At noon, darkness came over the whole land until three in the afternoon. 34 And at three in the afternoon Jesus cried out in a loud voice, “Eloi, Eloi, lema sabachthani?” (which means “My God, my God, why have you forsaken me?”). 35 When some of those standing near heard this, they said, “Listen, he’s calling Elijah.” 36 Someone ran, filled a sponge with wine vinegar, put it on a staff, and offered it to Jesus to drink. “Now leave him alone. Let’s see if Elijah comes to take him down,” he said. 37 With a loud cry, Jesus breathed his last (Mark 15:33-37).
The bystanders didn’t understand Jesus’ words and thought he was calling for the prophet Elijah. If you remember the story, Elijah ascended into heaven without dying (2 Kings 2:11), and some of the Jews thought he would come back to earth to rescue them from trouble (Malachi 4:5). One of the customs at the annual Passover meal was to set an extra place for Elijah in anticipation of his return.
Was this a cry of anger? Or loneliness? Was Jesus delusional at this point in the journey and not thinking straight. This passage is one of the most difficult to understand in the entire Bible. Would God ever turn away from his Son? Weren’t the Father and the Son both committed to providing a way of salvation for the human race?
Some people view God the Father as hot-tempered and quick to punish, whereas Jesus is the one who is soft-hearted and forgiving. They picture God eagerly desiring to dish out wrath on us, but Jesus steps in and holds him back saying, “Father, please don’t do that! Let me bear the penalty for their sins. I love them too much to watch them suffer!”

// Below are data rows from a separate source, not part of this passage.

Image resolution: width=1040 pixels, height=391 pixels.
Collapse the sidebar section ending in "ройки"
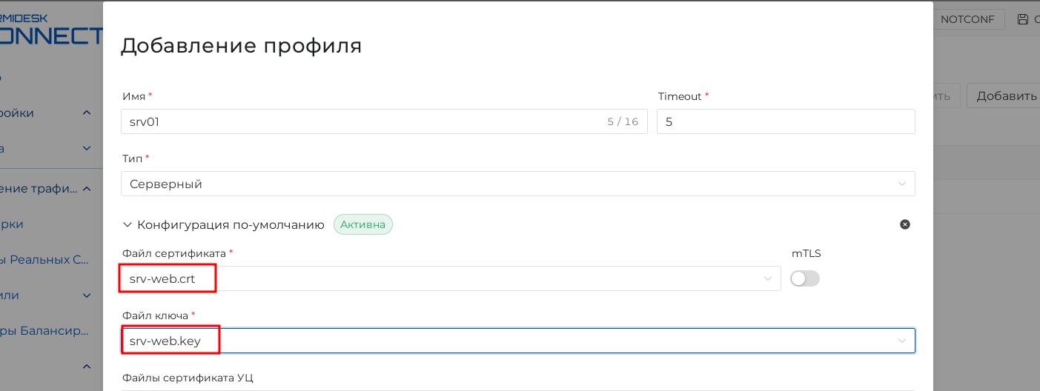click(x=86, y=113)
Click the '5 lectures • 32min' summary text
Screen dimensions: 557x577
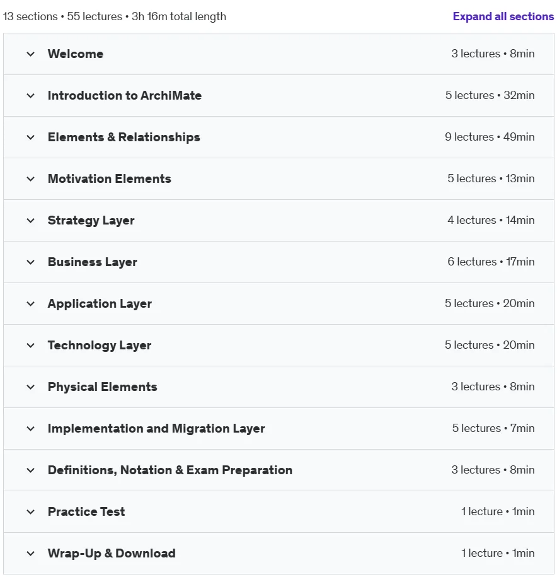coord(490,95)
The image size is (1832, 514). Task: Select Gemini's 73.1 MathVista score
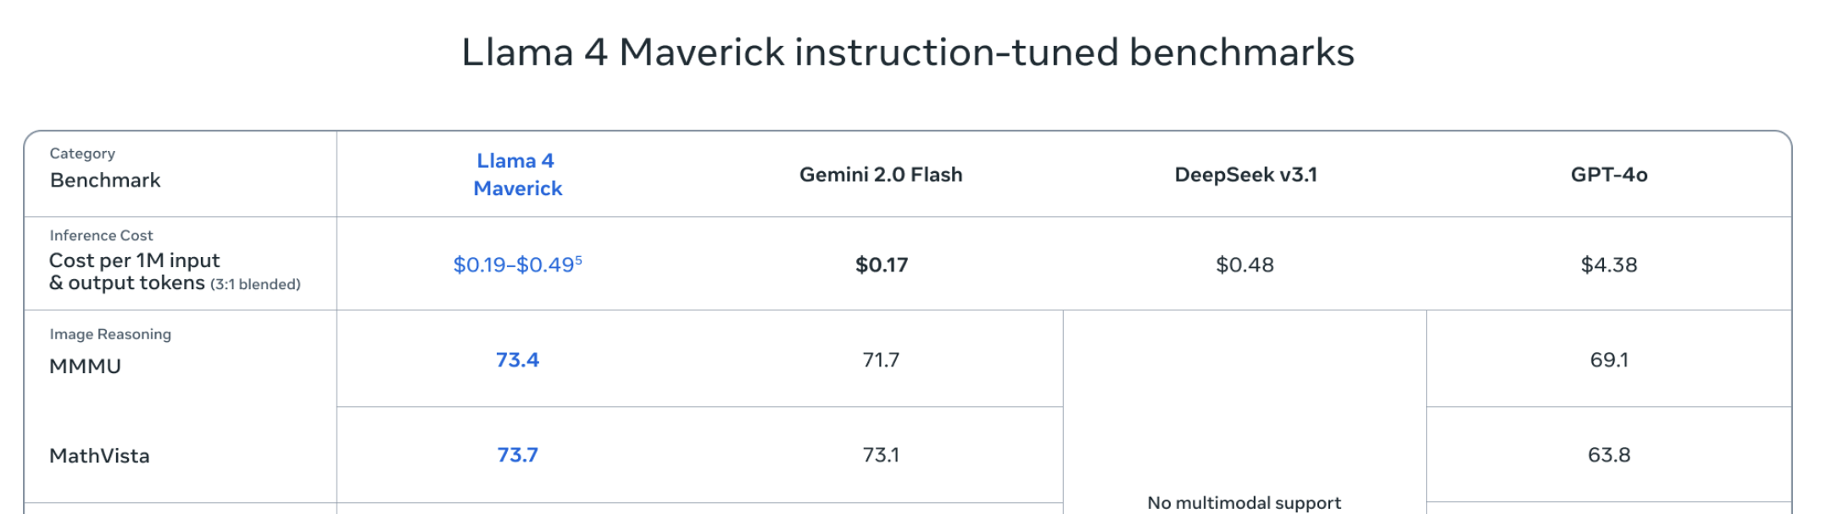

To suggest that there is a difference in motive between the Father and the Son is utterly ridiculous! The ultimate expression of God’s incredible love is the sending of his son, Jesus, into the world. In fact, Jesus talked about the Father on a regular basis. And, Jesus even said, “Anyone who has seen me has seen the Father,” and “If you knew me, you would know my Father also” (John 14:9, 8:19). Jesus claimed, I and the Father are one (John 10:30).
The writer of Hebrews tells us that Jesus is the radiance of God’s glory and the exact representation of God’s divine nature (Hebrews 1:3). So, if you want to know what God the Father is like, all you have to do is look at Jesus!

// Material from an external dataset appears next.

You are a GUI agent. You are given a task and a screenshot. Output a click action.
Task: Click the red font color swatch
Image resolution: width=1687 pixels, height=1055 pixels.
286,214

The truth is, the Father and Son both suffered when Jesus was crucified. The Son obviously suffered by dying, and the Father suffered by watching his beloved Son being rejected and killed.

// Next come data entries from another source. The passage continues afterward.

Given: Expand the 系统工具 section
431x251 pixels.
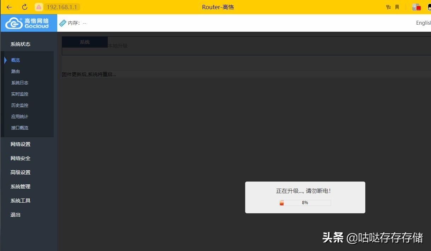Looking at the screenshot, I should pyautogui.click(x=20, y=201).
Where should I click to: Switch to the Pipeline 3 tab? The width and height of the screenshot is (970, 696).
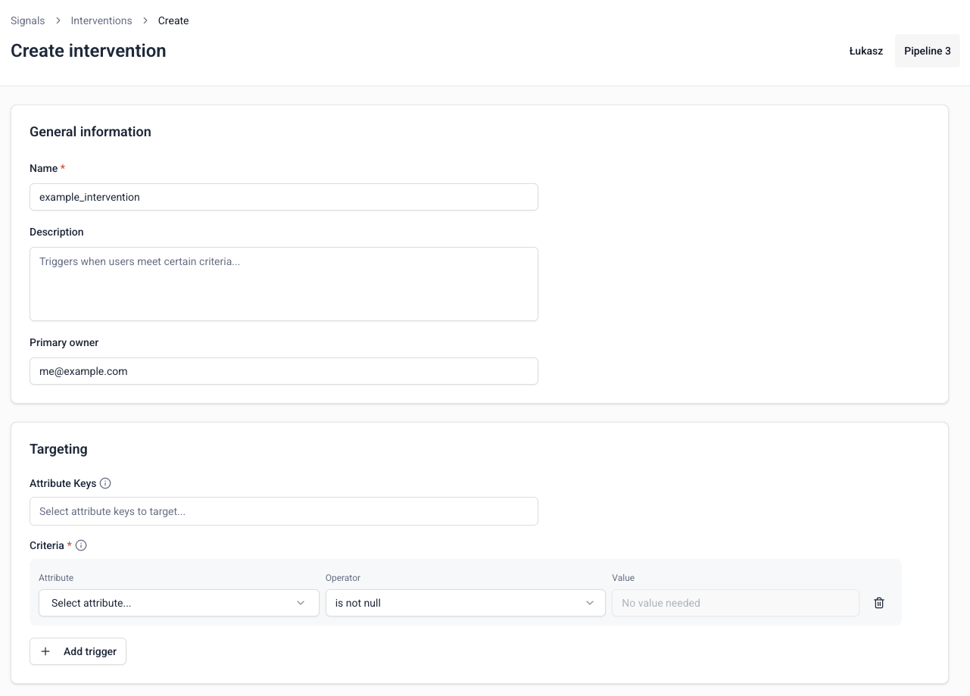click(927, 51)
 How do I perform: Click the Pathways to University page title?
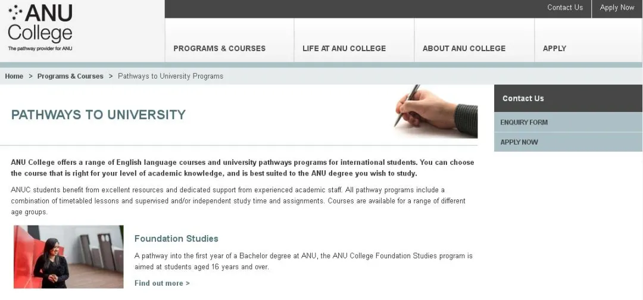(98, 115)
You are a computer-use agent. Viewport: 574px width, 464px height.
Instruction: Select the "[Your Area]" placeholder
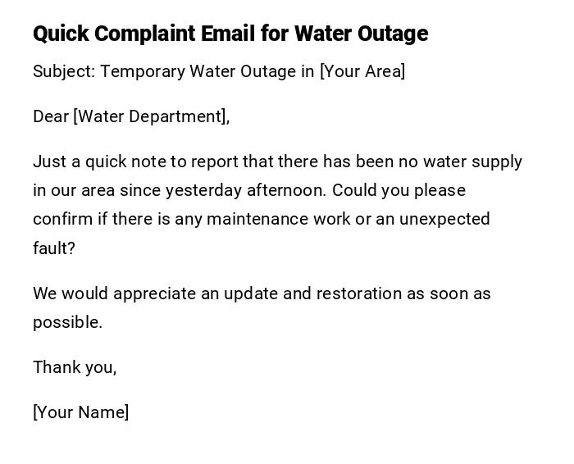pos(362,71)
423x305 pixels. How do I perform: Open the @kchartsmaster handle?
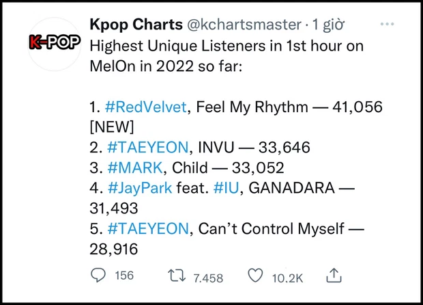(244, 25)
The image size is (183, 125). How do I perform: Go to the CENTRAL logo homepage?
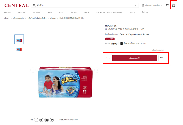(16, 5)
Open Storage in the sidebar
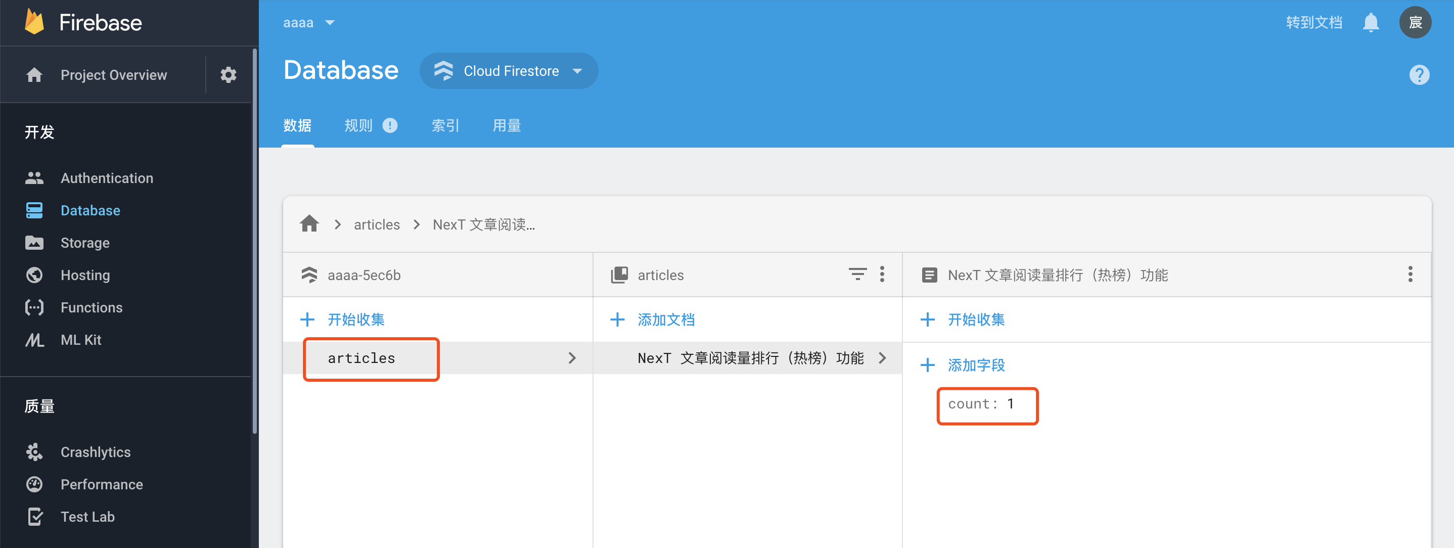Viewport: 1454px width, 548px height. pyautogui.click(x=85, y=243)
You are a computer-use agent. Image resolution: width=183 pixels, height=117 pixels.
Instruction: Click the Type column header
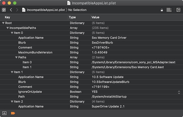[x=72, y=17]
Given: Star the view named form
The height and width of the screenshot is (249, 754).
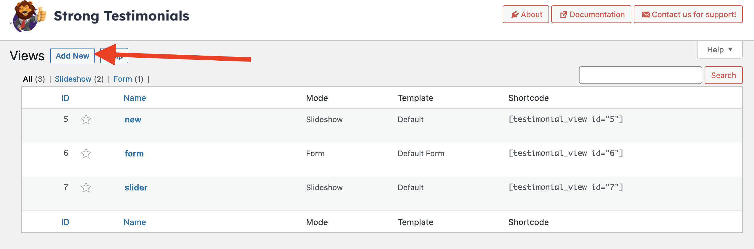Looking at the screenshot, I should click(x=86, y=153).
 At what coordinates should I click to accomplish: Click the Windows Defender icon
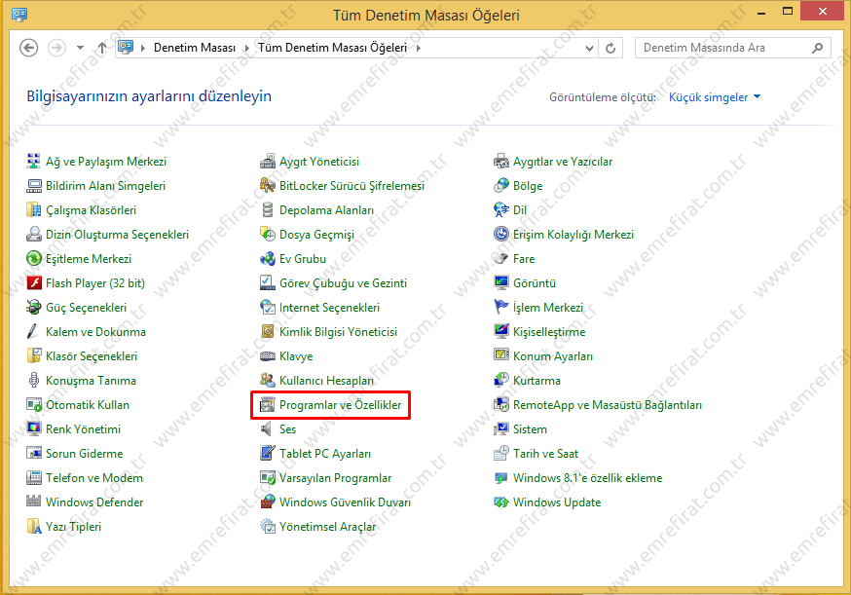click(x=34, y=502)
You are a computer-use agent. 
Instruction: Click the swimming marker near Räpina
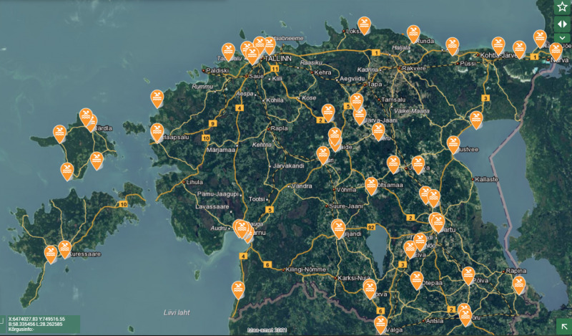519,284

Warren Wiersbe notes: “We must keep in mind that what our Lord accomplished on the cross was an eternal transaction that involved Him and the Father. He did not die as a martyr who had failed in a lost cause. Nor was He only an example for people to follow. Isaiah 53 makes it clear that Jesus did not die for His own sins, because He had none; He died for our sins. He made His soul an offering for sin” (Isa. 53:4-6, 10-12).
It is true that the Father sent the Son to live a perfect life and die to pay the penalty for our sins. But it is not true to suggest that the Son was reluctant to participate in the work of redeeming the human race. The Father did not force his Son to go through an ordeal he was unwilling to bear, and the Son didn’t beg the Father to provide a way of salvation he was reluctant to provide.
In 2 Corinthians 5:19, Paul the apostle states, “that God was reconciling the world to himself in Christ, not counting people’s sins against them.” The Father, in giving up his Son to die, gave up himself; both the Father and the Son were involved in the work of redemption.
Paul continues: “God made him who had no sin to be sin for us, so that in him we might become the righteousness of God” (2 Corinthians 5:21). The moment that our sin was transferred to Christ was the moment that the Father, in his holiness, looked away.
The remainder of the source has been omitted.